The only people at most polling centres visited on the last day were the polling staff, party agents, observers and the media.
“The process has remained peaceful,” said Adam Abdin, chairperson of the State Elections High Committee. “We have not had any disruptions or violence. We are now ready to move on to the next step.”
The National Elections Commission officially announced the end of voting at 6:00 p.m. today.
Counting of ballots for the governor and state assembly will begin tomorrow in polling centres around the state.
“We are going to stay here with the ballots overnight to make sure that the people’s choices remain secure,” said Munira Ibrahim Kanu, Sudan People’s Liberation Movement party agent at Morta polling centre, when the centre closed voting at 6:00 p.m.

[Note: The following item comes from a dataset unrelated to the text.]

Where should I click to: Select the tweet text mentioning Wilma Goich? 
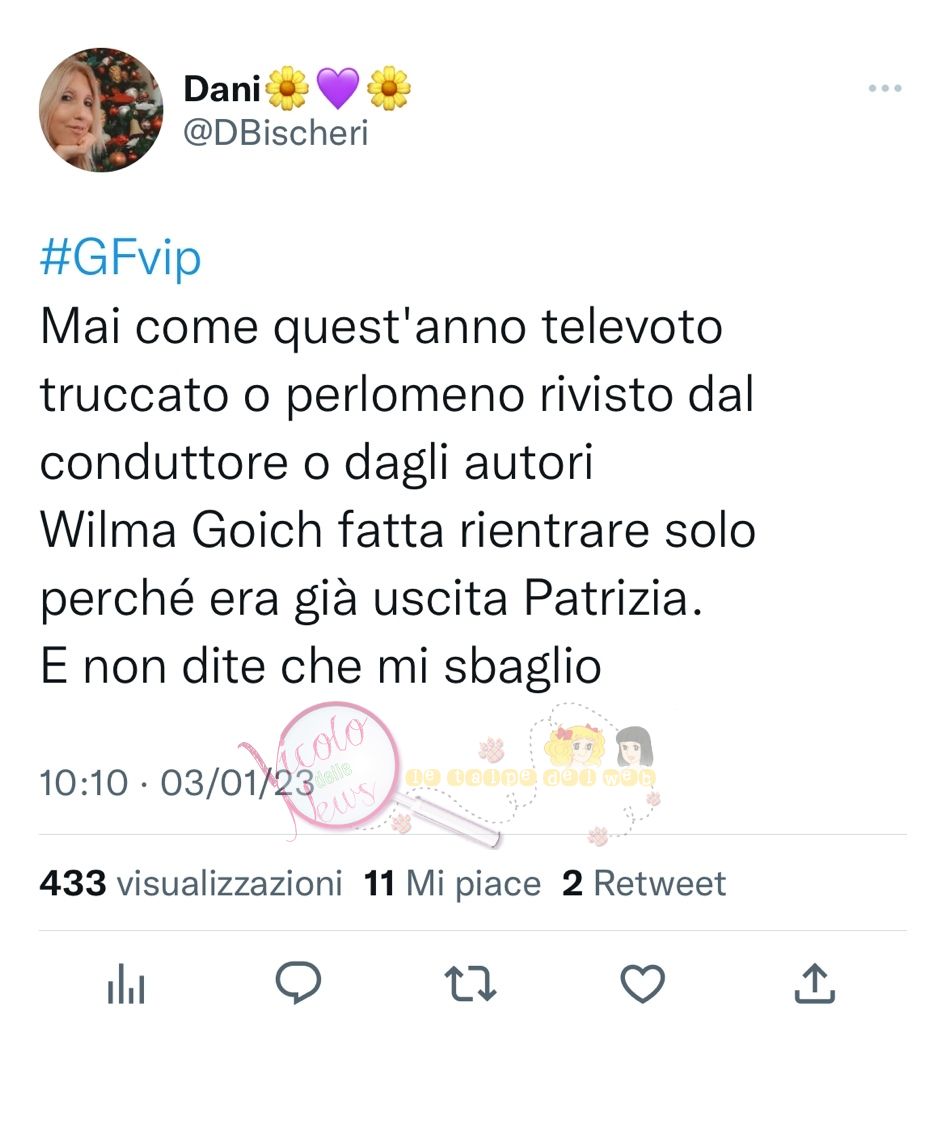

There was an obvious presence of police manning polling centres where ballot boxes were going to be stored for the night.
In a press conference at his residence after the close of polling, Southern Kordofan Governor Ahmed Haroun dispelled fears that, although the polling had been peaceful, violence was likely to break out when results were announced.
“We agreed with my fellow candidates that we would accept the result, whoever wins,” said Mr. Haroun, who is in the race for governor with current Deputy Governor Abdulaziz Al-Hilu and Telefon Kuku. “We have all appealed to our supporters to remain calm and maintain peace.”
Counting of votes will begin tomorrow because there is a lack of power for lighting in many areas where polling centres are.
The training and procedures handbook for the electoral process also explains that it is important for polling staff to rest before they begin the process of sorting and counting ballots to avoid mistakes dues to fatigue.
“Polling staff will need to be attentive and alert … because of the two types of elections and the different types of ballot papers used…. It is essential that they are well rested before they begin sorting,” the manual reads.